What I’m saying is, forget the behavior, and forget about what you think what they did, and if they should or shouldn’t, and how old somebody should be or shouldn’t be if you’re going to sext with them, or should you never sext with anyone, or should you send pictures, or only above the waist, or whatever. You forget all of that stuff and you only look at the Anthony Weiner thing in terms of its impact. Basically, according to some pollsters, according to, I think, quite a few analysts, according to Hillary Clinton, and I think according to a lot of us, something happened late in the 2016 presidential campaign that took a woman who was not only the front-runner, but was basically preordained to be the next President of the United States, nobody doubted it.
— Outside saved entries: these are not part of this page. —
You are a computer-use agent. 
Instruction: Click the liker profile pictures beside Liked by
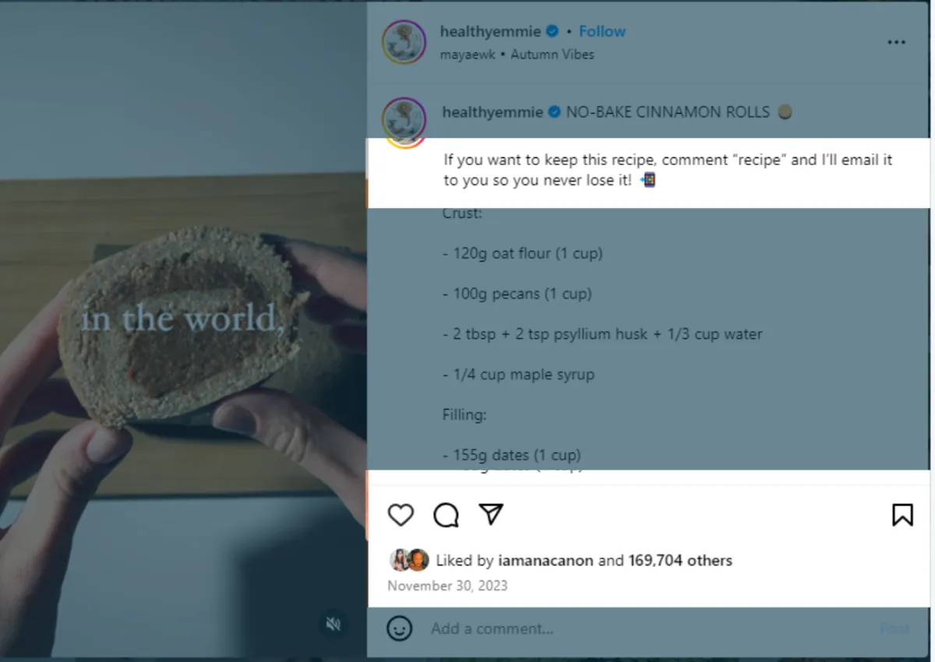409,560
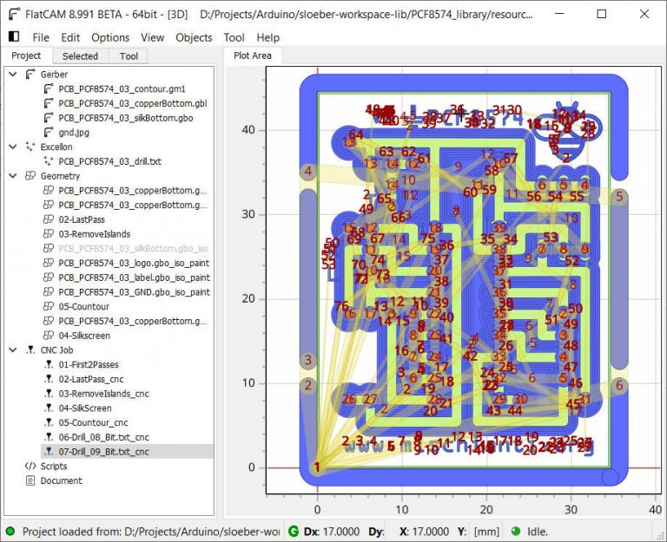Click the green idle indicator in status bar
The image size is (667, 542).
tap(516, 532)
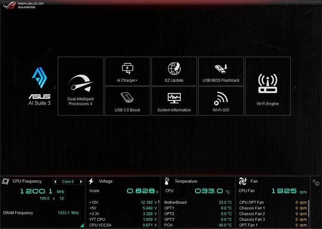Open EZ Update tool
Viewport: 322px width, 229px height.
pyautogui.click(x=174, y=71)
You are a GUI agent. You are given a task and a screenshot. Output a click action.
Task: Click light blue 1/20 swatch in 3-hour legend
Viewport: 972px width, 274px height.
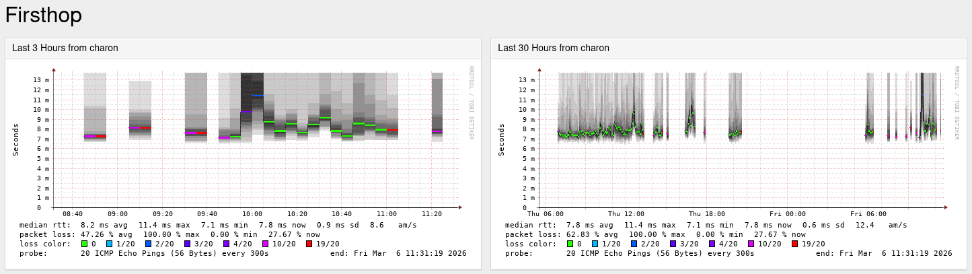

Everybody was quite certain of it. It was almost like proforma and then she-
Peter Collins: Well, hold on Russ.
Russ Baker: Yeah.
Peter Collins: Just one thing, I want to separate myself from that comment, because I’m one of the few lefties in the media who predicted that Trump was going to win and I did so on August 1st of last year before any October surprise, or the pussy grab tape surfaced. I just want to note that not everybody believed that Hillary was a shoe-in and that there were problems with her campaign, and her candidacy, and also a lot of people who were going to vote for Trump who wouldn’t share that with a pollster. I just want to note that while you’re correct about the vast majority of people who offer their opinions in public, I’d like to make sure the people remember that I wasn’t one of them.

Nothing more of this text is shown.